I looked at some of the videos recommended by larpar @#3, and it seems to me that I was misled by the use of the words ‘swerve’ and ‘zig zag’ used in the original article to think that its was the centrifugal forces generated by changes in direction at high speed that caused the plane to fall off the vessel. That puzzled me because the speed of an aircraft carrier cannot be that high and the turning radius must be quite large so the centrifugal forces would be quite small.
But what it looks like is that it is the tilting of the ship’s deck as it does the maneuvers that must have caused the plane to slide off. This tilting was caused by the change of direction but the proximate cause of falling off was gravity, not centrifugal forces.
“the speed of an aircraft carrier cannot be that high”
35mph,typically. This is twice as fast as an oil tanker. Bow thrusters and the like can reduce the turning circle. They’re amazing pieces of technology.
There is footage to be found of the big carriers undergoing acceptance tests. It’s pretty amazing. Those huge things can turn so hard they’re tilting about 30 degrees. I suppose it’s to dodge incoming torpedoes. Modern antiship missiles are more nimble.
Carrier proponents insist that for all intents and purposes they are unsinkable. Submariners insist that they are sitting ducks. Unfortunately there are no longer battleship proponents, but they used to insist that everything that floats or is unfortunate enough to be 16 miles from deep water, can be sunk.
You made me look stuff up.
There are publicly available videos of US carriers making sharp turns. Obviously for security reasons no actual test is going to be publicly available. If their top speed and tightest turning radius is known, it is not by us-readers here.
In all of them their decks are empty. I also see a number of sources that say they are the fastest military ship at sea -almost. I mean, our nation’s enemies aren’t likely to reveal how fast they can go either, right? This seems mildly pointless puffery because they have escort ships for good reason. If you are needing the outrunning of your escorts, you are in very bad shape overall.
I saw a great interview with the last commander of the BB New Jersey. He had fascinating insights and pictures. One of the things he said was that, no matter how maneuverable an aircraft carrier or battle ship can be, you can find situations where the battle ship commander has an accident, and it takes 20 minutes for the accident to fully mature.

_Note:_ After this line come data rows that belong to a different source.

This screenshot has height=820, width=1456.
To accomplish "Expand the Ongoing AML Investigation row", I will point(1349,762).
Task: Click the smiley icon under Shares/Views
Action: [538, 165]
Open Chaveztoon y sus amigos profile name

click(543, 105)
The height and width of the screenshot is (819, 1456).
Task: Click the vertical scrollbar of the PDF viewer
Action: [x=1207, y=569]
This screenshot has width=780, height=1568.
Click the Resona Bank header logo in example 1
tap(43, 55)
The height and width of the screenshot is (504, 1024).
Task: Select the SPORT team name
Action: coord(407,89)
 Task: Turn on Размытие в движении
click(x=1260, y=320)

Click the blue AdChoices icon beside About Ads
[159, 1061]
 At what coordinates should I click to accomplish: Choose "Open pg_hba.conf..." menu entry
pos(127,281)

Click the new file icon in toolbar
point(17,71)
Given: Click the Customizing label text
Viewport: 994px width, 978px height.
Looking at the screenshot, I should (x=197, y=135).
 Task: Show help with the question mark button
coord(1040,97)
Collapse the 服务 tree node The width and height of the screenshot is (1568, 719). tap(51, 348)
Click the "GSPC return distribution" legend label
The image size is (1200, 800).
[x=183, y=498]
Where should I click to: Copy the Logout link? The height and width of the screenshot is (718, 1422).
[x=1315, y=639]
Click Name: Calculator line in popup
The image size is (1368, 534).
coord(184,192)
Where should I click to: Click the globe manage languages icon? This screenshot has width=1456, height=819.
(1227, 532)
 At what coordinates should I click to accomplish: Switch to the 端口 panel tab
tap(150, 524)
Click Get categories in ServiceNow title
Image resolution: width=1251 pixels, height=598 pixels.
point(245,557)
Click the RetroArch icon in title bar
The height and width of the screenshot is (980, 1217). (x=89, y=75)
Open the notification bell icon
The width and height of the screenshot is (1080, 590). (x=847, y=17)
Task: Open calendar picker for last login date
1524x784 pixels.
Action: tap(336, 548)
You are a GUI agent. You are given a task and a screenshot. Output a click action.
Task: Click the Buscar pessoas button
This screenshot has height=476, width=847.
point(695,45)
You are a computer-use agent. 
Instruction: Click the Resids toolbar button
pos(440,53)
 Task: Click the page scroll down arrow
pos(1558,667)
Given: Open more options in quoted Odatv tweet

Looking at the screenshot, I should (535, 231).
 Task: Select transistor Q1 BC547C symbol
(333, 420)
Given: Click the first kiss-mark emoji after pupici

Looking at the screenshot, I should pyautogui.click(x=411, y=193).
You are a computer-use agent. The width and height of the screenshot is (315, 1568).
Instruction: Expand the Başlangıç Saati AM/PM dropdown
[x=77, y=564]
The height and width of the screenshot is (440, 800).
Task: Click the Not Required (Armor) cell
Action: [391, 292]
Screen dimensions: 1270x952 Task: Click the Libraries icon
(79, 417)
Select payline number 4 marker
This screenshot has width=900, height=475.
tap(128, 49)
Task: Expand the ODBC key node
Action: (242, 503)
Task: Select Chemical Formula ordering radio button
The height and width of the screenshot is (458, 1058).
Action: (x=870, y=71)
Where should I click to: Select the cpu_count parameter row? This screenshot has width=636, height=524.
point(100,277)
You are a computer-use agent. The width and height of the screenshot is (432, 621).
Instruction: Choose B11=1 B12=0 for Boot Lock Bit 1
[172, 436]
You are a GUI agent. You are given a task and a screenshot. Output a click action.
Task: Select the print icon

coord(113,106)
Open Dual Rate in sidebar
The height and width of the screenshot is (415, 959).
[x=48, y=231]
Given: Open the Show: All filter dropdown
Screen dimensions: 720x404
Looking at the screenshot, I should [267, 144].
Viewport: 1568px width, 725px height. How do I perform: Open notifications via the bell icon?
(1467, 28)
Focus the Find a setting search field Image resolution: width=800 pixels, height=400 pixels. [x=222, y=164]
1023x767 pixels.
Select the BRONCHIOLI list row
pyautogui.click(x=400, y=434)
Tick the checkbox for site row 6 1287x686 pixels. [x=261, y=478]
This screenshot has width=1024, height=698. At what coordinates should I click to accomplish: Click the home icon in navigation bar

I guess a battle ship captain is the peak of US Navy sea command, especially in peacetime.
There’s a great book: The Yard, which describes the construction of a comparatively itty-bitty missile frigate.
When you get to mad stories like building the great battleships you begin to realize what ridiculous engineering people are capable of when there’s high explosive to be delivered. For example, each of the turrets in a battle ship like New Jersey is 5-6 storeys tall, rotates independently on very large cylindrical bearings, and weighs as much as a destroyer. So a battleship is a really big ship with 5 medium sized ships on its deck, that can rotate and shoot at other ships.
The Yard describes the problem of having a bunch of many ton missiles launch below the ship’s deck without it overbalancing and playing sea turtle.
The US economy is a much better metaphor. There’s no way you could cause it to decline significantly in the span of, let’s pick an arbitrary number, 100 days.
Hegseth added the Houthi chief to his signal chat this time ?
I wonder if it would be possible to build katamaran aircraft carriers. They would not experience tilt to the same degree, and would also be more stable in bad weather and be able to endure more torpedo damage.
As the aircraft take off at an angle you could have two ‘island’ superstructures instead of one.